A second constitutional defect of the Reid bill passed in the Senate involves the deals he cut to secure the votes of individual senators… This selective spending targeted at certain states runs afoul of the general welfare clause.

A third constitutional defect in this ObamaCare legislation is its command that states establish such things as benefit exchanges, which will require state legislation and regulations. This is not a condition for receiving federal funds, which would still leave some kind of choice to the states. No, this legislation requires states to establish these exchanges or says that the Secretary of Health and Human Services will step in and do it for them. It renders states little more than subdivisions of the federal government.

This violates the letter, the spirit, and the interpretation of our federal-state form of government… [T]he Constitution forbids the federal government from commandeering any branch of state government to administer a federal program. That is, by drafting and by deliberate design, exactly what this legislation would do…
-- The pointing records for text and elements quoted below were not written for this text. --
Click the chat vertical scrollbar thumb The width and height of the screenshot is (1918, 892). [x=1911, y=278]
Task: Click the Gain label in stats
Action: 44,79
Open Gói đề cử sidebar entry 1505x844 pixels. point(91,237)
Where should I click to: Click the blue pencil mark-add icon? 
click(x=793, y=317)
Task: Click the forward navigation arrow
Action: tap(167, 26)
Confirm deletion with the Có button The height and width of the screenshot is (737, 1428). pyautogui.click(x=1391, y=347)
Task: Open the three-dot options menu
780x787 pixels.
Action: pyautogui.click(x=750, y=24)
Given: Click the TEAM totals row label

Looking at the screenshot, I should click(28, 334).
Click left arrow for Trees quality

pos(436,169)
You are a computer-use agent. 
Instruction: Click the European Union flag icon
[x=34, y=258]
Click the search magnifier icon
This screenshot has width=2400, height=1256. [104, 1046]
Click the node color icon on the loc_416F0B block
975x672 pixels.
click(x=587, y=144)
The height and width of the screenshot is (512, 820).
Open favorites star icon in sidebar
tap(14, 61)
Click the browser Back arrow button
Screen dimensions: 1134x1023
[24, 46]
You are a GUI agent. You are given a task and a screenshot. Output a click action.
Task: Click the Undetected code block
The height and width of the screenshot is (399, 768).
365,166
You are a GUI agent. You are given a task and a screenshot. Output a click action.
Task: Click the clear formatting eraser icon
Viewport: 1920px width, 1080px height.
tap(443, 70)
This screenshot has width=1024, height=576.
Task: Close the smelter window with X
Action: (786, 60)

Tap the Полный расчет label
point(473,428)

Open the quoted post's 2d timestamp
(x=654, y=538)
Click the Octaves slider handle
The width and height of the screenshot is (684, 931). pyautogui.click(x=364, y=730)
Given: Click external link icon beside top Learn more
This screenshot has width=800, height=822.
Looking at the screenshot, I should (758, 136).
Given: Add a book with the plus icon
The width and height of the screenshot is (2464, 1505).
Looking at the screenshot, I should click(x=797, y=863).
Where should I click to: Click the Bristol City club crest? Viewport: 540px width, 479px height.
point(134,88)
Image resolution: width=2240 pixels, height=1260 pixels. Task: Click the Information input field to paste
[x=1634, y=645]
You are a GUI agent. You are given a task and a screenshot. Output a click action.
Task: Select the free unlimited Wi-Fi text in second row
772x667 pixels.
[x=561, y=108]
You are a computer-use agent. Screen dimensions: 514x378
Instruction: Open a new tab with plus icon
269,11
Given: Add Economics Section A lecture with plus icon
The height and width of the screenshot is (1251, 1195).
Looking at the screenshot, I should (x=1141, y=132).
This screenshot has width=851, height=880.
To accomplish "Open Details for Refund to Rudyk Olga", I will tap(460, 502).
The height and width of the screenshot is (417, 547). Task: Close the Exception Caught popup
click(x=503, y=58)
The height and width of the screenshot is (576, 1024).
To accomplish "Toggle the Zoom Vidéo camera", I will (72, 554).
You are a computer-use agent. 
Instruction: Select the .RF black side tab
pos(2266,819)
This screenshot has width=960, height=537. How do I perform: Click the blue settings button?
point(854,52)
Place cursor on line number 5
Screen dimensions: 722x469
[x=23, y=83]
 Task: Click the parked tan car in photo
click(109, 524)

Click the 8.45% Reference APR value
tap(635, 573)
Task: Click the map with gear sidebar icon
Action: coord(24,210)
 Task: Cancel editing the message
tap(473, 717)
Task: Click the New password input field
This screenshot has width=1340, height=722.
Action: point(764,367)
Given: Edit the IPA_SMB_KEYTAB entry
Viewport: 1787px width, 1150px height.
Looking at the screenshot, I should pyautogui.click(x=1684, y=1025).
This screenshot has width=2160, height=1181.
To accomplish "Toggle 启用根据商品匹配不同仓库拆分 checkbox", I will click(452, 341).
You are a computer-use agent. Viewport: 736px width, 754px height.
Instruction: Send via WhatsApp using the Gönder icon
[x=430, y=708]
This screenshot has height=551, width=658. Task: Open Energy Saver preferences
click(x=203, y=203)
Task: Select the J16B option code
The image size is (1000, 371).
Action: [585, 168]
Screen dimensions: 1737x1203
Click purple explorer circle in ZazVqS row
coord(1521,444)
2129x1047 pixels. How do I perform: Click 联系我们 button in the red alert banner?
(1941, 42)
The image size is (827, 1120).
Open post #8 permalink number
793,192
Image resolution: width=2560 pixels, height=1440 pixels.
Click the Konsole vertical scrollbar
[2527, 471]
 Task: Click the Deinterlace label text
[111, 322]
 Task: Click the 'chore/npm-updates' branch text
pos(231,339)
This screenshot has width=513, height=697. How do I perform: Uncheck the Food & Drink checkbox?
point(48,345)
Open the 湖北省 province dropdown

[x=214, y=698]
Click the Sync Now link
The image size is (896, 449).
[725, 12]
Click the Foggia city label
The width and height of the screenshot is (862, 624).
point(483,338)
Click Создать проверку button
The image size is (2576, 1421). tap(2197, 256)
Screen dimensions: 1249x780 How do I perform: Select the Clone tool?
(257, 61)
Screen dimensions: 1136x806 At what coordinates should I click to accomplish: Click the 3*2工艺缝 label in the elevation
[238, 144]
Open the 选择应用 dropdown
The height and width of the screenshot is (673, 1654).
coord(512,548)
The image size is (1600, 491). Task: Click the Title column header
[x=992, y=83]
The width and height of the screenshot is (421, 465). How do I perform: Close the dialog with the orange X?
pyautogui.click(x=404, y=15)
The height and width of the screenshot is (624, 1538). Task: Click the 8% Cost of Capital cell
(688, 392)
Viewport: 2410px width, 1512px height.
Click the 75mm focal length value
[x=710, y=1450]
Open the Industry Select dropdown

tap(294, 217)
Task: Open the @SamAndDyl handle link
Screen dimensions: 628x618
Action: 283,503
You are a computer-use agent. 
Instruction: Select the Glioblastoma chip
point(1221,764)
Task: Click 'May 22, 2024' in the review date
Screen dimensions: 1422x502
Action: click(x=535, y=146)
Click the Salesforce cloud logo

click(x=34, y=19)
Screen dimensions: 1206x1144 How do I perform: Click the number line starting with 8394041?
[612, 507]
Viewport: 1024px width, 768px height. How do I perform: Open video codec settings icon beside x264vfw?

This hardly exhausts the list of constitutional problems with this legislation, which would take the federal government into uncharted political and legal territory…

America’s founders intended the federal government to have limited powers and that the states have an independent sovereign place in our system of government. The Obama/Reid/Pelosi legislation to take control of the American health-care system is the most sweeping and intrusive federal program ever devised. If the federal government can do this, then it can do anything, and the limits on government power that our liberty requires will be more myth than reality.